Chapter 103: The Rose and the Inverted Crescent
We had barely crossed the invisible border of the central circle when already my steps, as if moved by an ancient will lodged beneath the skin, guided me without needing to think, almost in spite of myself, toward one of the camps erected in this too-vast silence. The camp of the vampires. My camp.
Each stride, though measured, seemed to carry an echo I did not yet understand, as if the earth itself recognized me. Or called me.
And I let it happen. Without haste. Without tension.
Only with that strange sensation that it could not be otherwise.
My current race. The one whose traits Lysara had gradually adopted, without even trying to force them, as if her body had simply recognized what it was meant to become. And in a way — yes — the one I had chosen myself, on an ancient night, at the bend of a pact, a cry, a refusal to die as I was.
Not out of biological necessity. But out of will. Out of affirmation.
As if, in binding myself to vampirism, I had found a mirror that did not betray me, a reflection I could finally look at without shame — not because it was perfect, but because it was mine, entirely.
A shiver ran through me, imperceptible, but real enough to make the calm surface of my thoughts ripple, for an instant. I was once again bound to a clan. Connected to something vaster than myself. Dependent, perhaps, on others. No longer as a mere name in a register, but as a moving entity integrated into a greater, older, more capricious entity.

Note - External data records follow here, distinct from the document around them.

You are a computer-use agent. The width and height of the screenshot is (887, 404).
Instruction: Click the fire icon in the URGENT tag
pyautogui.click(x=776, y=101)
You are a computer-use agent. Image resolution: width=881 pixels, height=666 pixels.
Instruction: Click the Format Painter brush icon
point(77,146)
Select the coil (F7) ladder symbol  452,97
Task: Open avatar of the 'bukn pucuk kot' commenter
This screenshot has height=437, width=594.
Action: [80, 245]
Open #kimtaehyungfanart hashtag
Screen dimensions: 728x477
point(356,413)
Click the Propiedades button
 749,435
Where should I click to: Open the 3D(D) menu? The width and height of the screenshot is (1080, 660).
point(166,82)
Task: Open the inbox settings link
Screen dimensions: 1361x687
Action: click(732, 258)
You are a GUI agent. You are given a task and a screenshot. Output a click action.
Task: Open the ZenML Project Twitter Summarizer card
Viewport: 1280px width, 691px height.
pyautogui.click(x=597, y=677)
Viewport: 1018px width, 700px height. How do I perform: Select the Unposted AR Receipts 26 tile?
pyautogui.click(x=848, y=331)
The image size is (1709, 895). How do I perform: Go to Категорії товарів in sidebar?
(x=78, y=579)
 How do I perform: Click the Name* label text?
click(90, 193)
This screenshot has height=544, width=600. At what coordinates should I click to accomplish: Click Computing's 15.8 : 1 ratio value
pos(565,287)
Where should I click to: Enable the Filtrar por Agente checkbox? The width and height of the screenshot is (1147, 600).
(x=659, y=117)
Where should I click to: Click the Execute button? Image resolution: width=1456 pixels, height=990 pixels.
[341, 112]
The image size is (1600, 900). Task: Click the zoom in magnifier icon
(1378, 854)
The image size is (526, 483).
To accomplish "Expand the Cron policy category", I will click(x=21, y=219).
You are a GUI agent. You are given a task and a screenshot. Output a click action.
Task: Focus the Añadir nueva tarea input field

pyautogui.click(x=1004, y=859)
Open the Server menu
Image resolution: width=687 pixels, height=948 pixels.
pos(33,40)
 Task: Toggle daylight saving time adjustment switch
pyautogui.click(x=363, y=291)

And that idea troubled me.
Because it contained a truth I had tried hard to ignore: I no longer walked alone.
I knew it — viscerally, coldly. I had not come here to remain in the shadows. I had built too much, torn away too much, lost too much to settle for a secondary role. I had to take a stand, firmly, in this miniature world. Leave my mark before the balances solidified. Find my place. And make it a leading one.